WORK TO BE COMPLETED. Exact repetition of every record is required.

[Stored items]
● ● ●
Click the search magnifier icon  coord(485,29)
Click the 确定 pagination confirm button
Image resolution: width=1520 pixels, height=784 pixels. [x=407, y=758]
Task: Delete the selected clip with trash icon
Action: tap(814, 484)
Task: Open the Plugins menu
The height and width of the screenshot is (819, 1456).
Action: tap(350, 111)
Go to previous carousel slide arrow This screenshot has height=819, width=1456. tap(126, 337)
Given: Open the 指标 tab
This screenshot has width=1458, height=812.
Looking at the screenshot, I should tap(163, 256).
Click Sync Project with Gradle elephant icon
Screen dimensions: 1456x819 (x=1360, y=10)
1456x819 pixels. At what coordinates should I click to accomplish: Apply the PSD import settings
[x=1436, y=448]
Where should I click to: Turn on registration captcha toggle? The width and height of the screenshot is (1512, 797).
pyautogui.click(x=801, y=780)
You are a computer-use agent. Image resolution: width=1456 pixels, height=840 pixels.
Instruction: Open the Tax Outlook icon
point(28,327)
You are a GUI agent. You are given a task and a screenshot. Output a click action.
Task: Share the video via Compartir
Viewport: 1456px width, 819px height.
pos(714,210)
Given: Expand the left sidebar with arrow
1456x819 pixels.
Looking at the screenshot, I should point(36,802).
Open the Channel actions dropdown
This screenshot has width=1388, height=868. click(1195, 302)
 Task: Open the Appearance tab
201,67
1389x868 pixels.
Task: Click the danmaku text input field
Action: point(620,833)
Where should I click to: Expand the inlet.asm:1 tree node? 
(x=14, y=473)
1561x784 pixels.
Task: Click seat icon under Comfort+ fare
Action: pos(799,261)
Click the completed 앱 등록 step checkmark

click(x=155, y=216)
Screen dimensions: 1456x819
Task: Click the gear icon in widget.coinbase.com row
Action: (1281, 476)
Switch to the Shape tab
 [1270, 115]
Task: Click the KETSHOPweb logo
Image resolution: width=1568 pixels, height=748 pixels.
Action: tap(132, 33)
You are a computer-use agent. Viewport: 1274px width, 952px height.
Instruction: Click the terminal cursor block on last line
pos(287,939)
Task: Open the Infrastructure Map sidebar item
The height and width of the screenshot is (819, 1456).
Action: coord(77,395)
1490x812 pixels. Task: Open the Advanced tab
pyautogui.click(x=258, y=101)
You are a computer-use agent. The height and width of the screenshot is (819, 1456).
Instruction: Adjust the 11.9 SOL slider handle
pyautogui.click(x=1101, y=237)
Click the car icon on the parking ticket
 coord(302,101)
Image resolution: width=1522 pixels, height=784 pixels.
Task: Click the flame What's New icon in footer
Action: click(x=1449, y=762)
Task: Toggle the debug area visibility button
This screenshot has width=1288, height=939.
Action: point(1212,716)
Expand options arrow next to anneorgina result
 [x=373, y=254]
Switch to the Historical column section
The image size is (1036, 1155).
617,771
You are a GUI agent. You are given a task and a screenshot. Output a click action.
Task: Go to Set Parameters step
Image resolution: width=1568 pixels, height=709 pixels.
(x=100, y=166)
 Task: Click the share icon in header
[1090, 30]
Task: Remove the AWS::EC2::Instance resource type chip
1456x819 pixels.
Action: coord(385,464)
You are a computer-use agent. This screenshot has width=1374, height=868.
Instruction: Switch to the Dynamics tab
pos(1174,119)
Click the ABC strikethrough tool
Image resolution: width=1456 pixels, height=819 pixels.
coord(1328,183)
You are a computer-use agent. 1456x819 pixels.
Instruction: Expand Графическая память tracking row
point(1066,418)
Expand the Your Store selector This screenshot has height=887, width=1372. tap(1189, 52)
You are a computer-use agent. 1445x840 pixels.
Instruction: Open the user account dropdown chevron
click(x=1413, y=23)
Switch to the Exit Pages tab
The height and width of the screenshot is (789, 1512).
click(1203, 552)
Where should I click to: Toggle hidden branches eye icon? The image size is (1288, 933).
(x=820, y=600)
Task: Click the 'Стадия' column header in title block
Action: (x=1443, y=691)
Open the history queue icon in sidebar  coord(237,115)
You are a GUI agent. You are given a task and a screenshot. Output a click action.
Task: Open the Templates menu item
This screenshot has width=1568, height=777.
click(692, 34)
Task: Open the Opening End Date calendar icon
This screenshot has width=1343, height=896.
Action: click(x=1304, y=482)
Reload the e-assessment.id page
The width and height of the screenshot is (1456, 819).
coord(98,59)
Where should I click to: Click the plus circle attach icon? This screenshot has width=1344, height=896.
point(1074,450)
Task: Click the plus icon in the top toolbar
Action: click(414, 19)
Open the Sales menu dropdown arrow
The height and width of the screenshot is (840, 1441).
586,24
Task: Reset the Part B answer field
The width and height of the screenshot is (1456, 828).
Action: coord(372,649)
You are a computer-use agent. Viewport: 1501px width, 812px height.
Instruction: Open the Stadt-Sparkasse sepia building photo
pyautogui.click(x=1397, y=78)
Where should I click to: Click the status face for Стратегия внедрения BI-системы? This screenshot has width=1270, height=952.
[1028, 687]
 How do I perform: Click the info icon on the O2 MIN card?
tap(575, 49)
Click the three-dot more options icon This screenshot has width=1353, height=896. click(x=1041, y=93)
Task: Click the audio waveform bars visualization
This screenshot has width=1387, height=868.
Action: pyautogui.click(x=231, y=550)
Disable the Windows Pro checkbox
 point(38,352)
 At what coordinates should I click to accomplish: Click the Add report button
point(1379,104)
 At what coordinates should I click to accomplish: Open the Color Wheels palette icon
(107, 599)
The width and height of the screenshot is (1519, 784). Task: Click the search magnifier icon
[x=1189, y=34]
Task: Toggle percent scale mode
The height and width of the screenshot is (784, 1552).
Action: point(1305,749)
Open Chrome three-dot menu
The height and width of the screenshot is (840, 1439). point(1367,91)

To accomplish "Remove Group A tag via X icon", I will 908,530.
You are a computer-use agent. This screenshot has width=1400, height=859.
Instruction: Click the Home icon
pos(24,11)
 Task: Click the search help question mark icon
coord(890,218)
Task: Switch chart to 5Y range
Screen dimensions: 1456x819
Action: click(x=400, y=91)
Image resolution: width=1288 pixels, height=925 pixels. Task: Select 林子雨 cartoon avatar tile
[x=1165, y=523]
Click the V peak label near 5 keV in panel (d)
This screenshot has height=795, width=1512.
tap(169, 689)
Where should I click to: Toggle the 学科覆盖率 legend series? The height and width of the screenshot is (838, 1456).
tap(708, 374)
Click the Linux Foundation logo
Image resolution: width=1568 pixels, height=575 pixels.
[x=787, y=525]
● ● ●
SOLUTION.
Click the search magnifier icon  coord(485,29)
Click the 确定 pagination confirm button
Image resolution: width=1520 pixels, height=784 pixels. [x=407, y=758]
Task: Delete the selected clip with trash icon
Action: tap(814, 484)
Task: Open the Plugins menu
The height and width of the screenshot is (819, 1456).
Action: tap(350, 111)
Go to previous carousel slide arrow This screenshot has height=819, width=1456. tap(126, 337)
Given: Open the 指标 tab
This screenshot has width=1458, height=812.
Looking at the screenshot, I should tap(163, 256).
Click Sync Project with Gradle elephant icon
Screen dimensions: 1456x819 (x=1360, y=10)
1456x819 pixels. At what coordinates should I click to accomplish: Apply the PSD import settings
[x=1436, y=448]
Where should I click to: Turn on registration captcha toggle? The width and height of the screenshot is (1512, 797).
pyautogui.click(x=801, y=780)
You are a computer-use agent. Image resolution: width=1456 pixels, height=840 pixels.
Instruction: Open the Tax Outlook icon
point(28,327)
You are a GUI agent. You are given a task and a screenshot. Output a click action.
Task: Share the video via Compartir
Viewport: 1456px width, 819px height.
pos(714,210)
Given: Expand the left sidebar with arrow
1456x819 pixels.
Looking at the screenshot, I should point(36,802).
Open the Channel actions dropdown
This screenshot has width=1388, height=868. click(1195, 302)
 Task: Open the Appearance tab
201,67
1389x868 pixels.
Task: Click the danmaku text input field
Action: point(620,833)
Where should I click to: Expand the inlet.asm:1 tree node? 
(x=14, y=473)
1561x784 pixels.
Task: Click seat icon under Comfort+ fare
Action: pos(799,261)
Click the completed 앱 등록 step checkmark

click(x=155, y=216)
Screen dimensions: 1456x819
Task: Click the gear icon in widget.coinbase.com row
Action: (1281, 476)
Switch to the Shape tab
 [1270, 115]
Task: Click the KETSHOPweb logo
Image resolution: width=1568 pixels, height=748 pixels.
Action: tap(132, 33)
You are a computer-use agent. Viewport: 1274px width, 952px height.
Instruction: Click the terminal cursor block on last line
pos(287,939)
Task: Open the Infrastructure Map sidebar item
The height and width of the screenshot is (819, 1456).
Action: coord(77,395)
1490x812 pixels. Task: Open the Advanced tab
pyautogui.click(x=258, y=101)
You are a computer-use agent. The height and width of the screenshot is (819, 1456).
Instruction: Adjust the 11.9 SOL slider handle
pyautogui.click(x=1101, y=237)
Click the car icon on the parking ticket
 coord(302,101)
Image resolution: width=1522 pixels, height=784 pixels.
Task: Click the flame What's New icon in footer
Action: click(x=1449, y=762)
Task: Toggle the debug area visibility button
This screenshot has width=1288, height=939.
Action: point(1212,716)
Expand options arrow next to anneorgina result
 [x=373, y=254]
Switch to the Historical column section
The image size is (1036, 1155).
617,771
You are a GUI agent. You are given a task and a screenshot. Output a click action.
Task: Go to Set Parameters step
Image resolution: width=1568 pixels, height=709 pixels.
(x=100, y=166)
 Task: Click the share icon in header
[1090, 30]
Task: Remove the AWS::EC2::Instance resource type chip
1456x819 pixels.
Action: coord(385,464)
You are a computer-use agent. This screenshot has width=1374, height=868.
Instruction: Switch to the Dynamics tab
pos(1174,119)
Click the ABC strikethrough tool
Image resolution: width=1456 pixels, height=819 pixels.
coord(1328,183)
You are a computer-use agent. 1456x819 pixels.
Instruction: Expand Графическая память tracking row
point(1066,418)
Expand the Your Store selector This screenshot has height=887, width=1372. tap(1189, 52)
You are a computer-use agent. 1445x840 pixels.
Instruction: Open the user account dropdown chevron
click(x=1413, y=23)
Switch to the Exit Pages tab
The height and width of the screenshot is (789, 1512).
click(1203, 552)
Where should I click to: Toggle hidden branches eye icon? The image size is (1288, 933).
(x=820, y=600)
Task: Click the 'Стадия' column header in title block
Action: (x=1443, y=691)
Open the history queue icon in sidebar  coord(237,115)
You are a GUI agent. You are given a task and a screenshot. Output a click action.
Task: Open the Templates menu item
This screenshot has width=1568, height=777.
click(692, 34)
Task: Open the Opening End Date calendar icon
This screenshot has width=1343, height=896.
Action: click(x=1304, y=482)
Reload the e-assessment.id page
The width and height of the screenshot is (1456, 819).
coord(98,59)
Where should I click to: Click the plus circle attach icon? This screenshot has width=1344, height=896.
point(1074,450)
Task: Click the plus icon in the top toolbar
Action: click(414, 19)
Open the Sales menu dropdown arrow
The height and width of the screenshot is (840, 1441).
586,24
Task: Reset the Part B answer field
The width and height of the screenshot is (1456, 828).
Action: coord(372,649)
You are a computer-use agent. Viewport: 1501px width, 812px height.
Instruction: Open the Stadt-Sparkasse sepia building photo
pyautogui.click(x=1397, y=78)
Where should I click to: Click the status face for Стратегия внедрения BI-системы? This screenshot has width=1270, height=952.
[1028, 687]
 How do I perform: Click the info icon on the O2 MIN card?
tap(575, 49)
Click the three-dot more options icon This screenshot has width=1353, height=896. click(x=1041, y=93)
Task: Click the audio waveform bars visualization
This screenshot has width=1387, height=868.
Action: pyautogui.click(x=231, y=550)
Disable the Windows Pro checkbox
 point(38,352)
 At what coordinates should I click to accomplish: Click the Add report button
point(1379,104)
 At what coordinates should I click to accomplish: Open the Color Wheels palette icon
(107, 599)
The width and height of the screenshot is (1519, 784). Task: Click the search magnifier icon
[x=1189, y=34]
Task: Toggle percent scale mode
The height and width of the screenshot is (784, 1552).
Action: point(1305,749)
Open Chrome three-dot menu
The height and width of the screenshot is (840, 1439). point(1367,91)

To accomplish "Remove Group A tag via X icon", I will 908,530.
You are a computer-use agent. This screenshot has width=1400, height=859.
Instruction: Click the Home icon
pos(24,11)
 Task: Click the search help question mark icon
coord(890,218)
Task: Switch chart to 5Y range
Screen dimensions: 1456x819
Action: click(x=400, y=91)
Image resolution: width=1288 pixels, height=925 pixels. Task: Select 林子雨 cartoon avatar tile
[x=1165, y=523]
Click the V peak label near 5 keV in panel (d)
This screenshot has height=795, width=1512.
tap(169, 689)
Where should I click to: Toggle the 学科覆盖率 legend series? The height and width of the screenshot is (838, 1456).
tap(708, 374)
Click the Linux Foundation logo
Image resolution: width=1568 pixels, height=575 pixels.
[x=787, y=525]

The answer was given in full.